- EXTRAIT DU DOCUMENT -
Le restaurant de l'amour retrouvé, Ito Ogawa
Spoiler:
Bon, j'ai pleuré quatre ou cinq fois. Roman pour les gourmets – on y parle beaucoup de cuisine, et même, de cuisine consolatrice / réparatrice –, roman pour les tendres (une touche spanbauerienne, n'est-ce pas)...
Une autre Ogawa que cette Ito (ne confondons pas avec Yoko), mais une autrice japonaise vivante aussi ; et, si elle brasse un autre registre que sa quasi-homologue, celui des émotions et de la nostalgie, on trouve aussi ce truc d'effets de réel puissants. Les Japonaises semblent douées à ce petit jeu. Je pense notamment à une scène incroyable où la narratrice saigne puis découpe avec tendresse une truie, qu'elle a élevée et nourrie pendant quelques mois. Elle découpe le crâne, la langue, toute cette tête de truie, en lui parlant de leurs mémoires communes. Je veux dire, cette scène, c'est du grand quelque chose.
J'ai aussi été surprise par la manière dont l'autrice taisait certaines choses. Cette gestion du silence : la narratrice rentre un jour chez elle, et l'appartement est vide. Son amoureux est vraisemblablement parti, sans prévenir, sans même laisser un petit mot, et en s'emparant de tous leurs objets communs. Et là, l'héroïne perd l'usage de la parole. Mais jamais un mot d'accusation, de colère ou de tristesse n'est prononcé. Elle rentre simplement dans le village où elle a grandi, et ne parle plus (et ouvre un restaurant). C'est assez puissant.
Les lectures des otages, Yoko Ogawa
Spoiler:
J'ai été un peu agacée, parce que j'ai eu l'impression que ce livre trichait : en gros, il y a un récit-cadre original, des otages qui, avant d'être tous·tes tué·es dans l'opération militaire qui visait à les libérer, se sont lu des textes qu'iels ont écrits (et qui forment pour chacun d'entre eux un souvenir important de leur vie) ; mais sinon, les récits encadrés, ce sont des nouvelles, qui ont pu aussi bien être écrites "pas exprès" pour le texte final. Donc, on a un recueil de nouvelles – s'il y a unité, points de convergence, c'est parce qu'on retrouve l'univers très particulier de l'autrice, cet univers où quelque chose pourrit quelque part, où des gens se cachent pour exister –, un récit cadre, et nulle justification supplémentaire. J'ai été un peu déçue, parce que je pensais lire un roman, et pas des nouvelles. Malgré tout, évidemment, ça reste du Yoko Ogawa, avec plein de choses belles et intéressantes, notamment cette espèce de MJC où des gens anonymes se réunissent pour plein de motifs étranges : parler des langues qui disparaissent, broder un point unique...

- DONNÉES SOURCES -
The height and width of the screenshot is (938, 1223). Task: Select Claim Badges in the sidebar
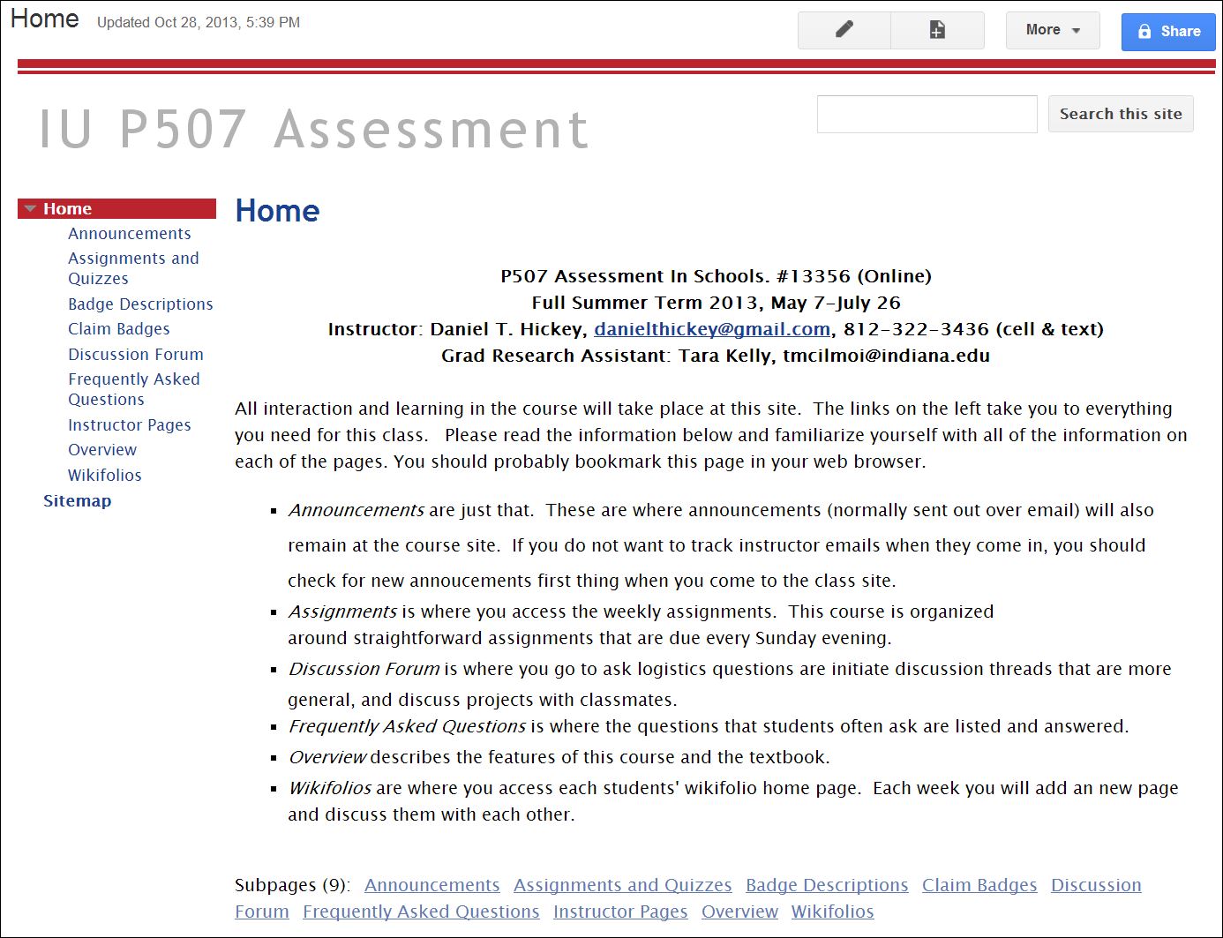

- EXERCICE COURT -
Citez le passage de l'extrait sur les romans des deux Ogawa compris entre « Le restaurant de » et « grand quelque chose. », bornes incluses.

- CORRIGÉ -
Le restaurant de l'amour retrouvé, Ito Ogawa
Spoiler:
Bon, j'ai pleuré quatre ou cinq fois. Roman pour les gourmets – on y parle beaucoup de cuisine, et même, de cuisine consolatrice / réparatrice –, roman pour les tendres (une touche spanbauerienne, n'est-ce pas)...
Une autre Ogawa que cette Ito (ne confondons pas avec Yoko), mais une autrice japonaise vivante aussi ; et, si elle brasse un autre registre que sa quasi-homologue, celui des émotions et de la nostalgie, on trouve aussi ce truc d'effets de réel puissants. Les Japonaises semblent douées à ce petit jeu. Je pense notamment à une scène incroyable où la narratrice saigne puis découpe avec tendresse une truie, qu'elle a élevée et nourrie pendant quelques mois. Elle découpe le crâne, la langue, toute cette tête de truie, en lui parlant de leurs mémoires communes. Je veux dire, cette scène, c'est du grand quelque chose.